MODERN JAPAN'S GREATEST NOVELIST

A revealing portrait of a writer who deserves a new audience.

A biography of one of the most celebrated writers of modern Japan.

Novelist Natsume Soseki (1867-1916) is beloved in his homeland but not very well known beyond. Nathan (Japanese Cultural Studies/Univ. of California, Santa Barbara; Living Carelessly in Tokyo and Elsewhere, 2008, etc.), an Emmy Award–winning documentary filmmaker, hopes to change that with this comprehensive and discerning biography. Adopted twice as a child, Soseki’s early years were difficult, and Nathan suggests that this contributed to the “misanthropy that darkens his writings.” A bright student, he did well in school and began teaching English after college. In 1900, his success earned him a position to study in England, where he immersed himself in reading all the English writers of the time, especially Henry James. Soseki then replaced the fired American writer Lafcadio Hearn at Tokyo Imperial University and began a prolific writing career.
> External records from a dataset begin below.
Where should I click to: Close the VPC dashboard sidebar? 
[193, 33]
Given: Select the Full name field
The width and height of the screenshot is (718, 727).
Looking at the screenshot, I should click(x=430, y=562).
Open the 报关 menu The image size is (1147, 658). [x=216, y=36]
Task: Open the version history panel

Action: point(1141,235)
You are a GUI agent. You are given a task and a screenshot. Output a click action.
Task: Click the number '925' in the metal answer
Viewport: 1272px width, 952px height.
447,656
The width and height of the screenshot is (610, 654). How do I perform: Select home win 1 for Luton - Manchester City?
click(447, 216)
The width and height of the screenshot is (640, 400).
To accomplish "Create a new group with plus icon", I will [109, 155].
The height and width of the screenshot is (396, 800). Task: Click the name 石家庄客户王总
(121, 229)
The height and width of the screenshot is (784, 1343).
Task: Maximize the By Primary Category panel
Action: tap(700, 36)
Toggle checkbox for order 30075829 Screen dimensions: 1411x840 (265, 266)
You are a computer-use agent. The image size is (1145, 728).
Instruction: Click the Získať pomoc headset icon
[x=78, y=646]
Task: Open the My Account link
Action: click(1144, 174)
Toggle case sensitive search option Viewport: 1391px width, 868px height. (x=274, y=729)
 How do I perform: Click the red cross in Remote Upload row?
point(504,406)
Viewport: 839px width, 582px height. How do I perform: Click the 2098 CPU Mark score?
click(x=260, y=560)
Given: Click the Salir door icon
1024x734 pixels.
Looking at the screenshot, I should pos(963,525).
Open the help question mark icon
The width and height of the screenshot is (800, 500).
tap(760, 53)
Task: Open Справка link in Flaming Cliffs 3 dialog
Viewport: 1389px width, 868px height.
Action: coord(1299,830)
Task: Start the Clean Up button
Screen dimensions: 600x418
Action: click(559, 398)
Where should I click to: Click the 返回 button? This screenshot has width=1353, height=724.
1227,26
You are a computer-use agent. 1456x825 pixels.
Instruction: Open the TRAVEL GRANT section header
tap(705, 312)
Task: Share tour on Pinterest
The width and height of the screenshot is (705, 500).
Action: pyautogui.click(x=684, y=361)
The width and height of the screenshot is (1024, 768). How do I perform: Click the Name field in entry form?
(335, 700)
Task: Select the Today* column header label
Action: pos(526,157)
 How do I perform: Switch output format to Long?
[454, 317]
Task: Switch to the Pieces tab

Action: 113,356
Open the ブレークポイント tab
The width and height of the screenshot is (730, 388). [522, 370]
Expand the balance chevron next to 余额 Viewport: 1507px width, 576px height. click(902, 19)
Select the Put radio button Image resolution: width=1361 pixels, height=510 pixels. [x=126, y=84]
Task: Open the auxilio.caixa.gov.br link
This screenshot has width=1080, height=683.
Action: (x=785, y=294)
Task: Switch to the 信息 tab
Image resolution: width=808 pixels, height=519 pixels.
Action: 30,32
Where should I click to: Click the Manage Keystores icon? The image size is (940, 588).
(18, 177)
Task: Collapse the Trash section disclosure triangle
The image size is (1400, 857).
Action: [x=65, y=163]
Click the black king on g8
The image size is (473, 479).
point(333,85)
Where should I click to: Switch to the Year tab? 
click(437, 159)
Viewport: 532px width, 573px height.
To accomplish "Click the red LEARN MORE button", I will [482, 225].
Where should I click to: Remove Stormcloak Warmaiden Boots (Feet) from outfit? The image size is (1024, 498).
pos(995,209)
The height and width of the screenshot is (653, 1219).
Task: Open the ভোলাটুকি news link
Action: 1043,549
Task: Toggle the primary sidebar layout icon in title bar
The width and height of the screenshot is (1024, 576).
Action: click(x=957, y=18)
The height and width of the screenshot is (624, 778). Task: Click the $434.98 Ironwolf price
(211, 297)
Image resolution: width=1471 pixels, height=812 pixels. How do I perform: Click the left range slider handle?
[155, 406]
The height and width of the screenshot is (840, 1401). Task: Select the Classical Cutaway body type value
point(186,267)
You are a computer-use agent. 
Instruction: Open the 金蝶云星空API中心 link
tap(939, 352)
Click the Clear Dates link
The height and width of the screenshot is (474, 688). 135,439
At 38, despite severe physical and mental illness suffered throughout his life, Soseki struck out on his own to fashion a new kind of literature, one that bears comparison to the works of Balzac, Dickens, and Proust in its scope and attention to the human condition. His first novel, I Am a Cat (1904), a “self-lacerating portrait of the author,” was serialized in a newspaper, a common practice in Japan. Nathan argues that this “mordantly comic,” satirical, featuring a cat as narrator, clearly shows the influence of Tristram Shandy. In 1907, The Poppy was serialized in Japan’s largest newspaper, with “a potential audience of 500,000 readers.” Newsboys would press papers into people’s hands and shout, “Soseki’s Poppy in these pages!” The 700-page Light and Dark, his final, unfinished novel, about “urban life among the emergent bourgeoisie on the eve of World War I,” is a “landmark in twentieth-century Japanese fiction.” The book features all-new translations by Nathan.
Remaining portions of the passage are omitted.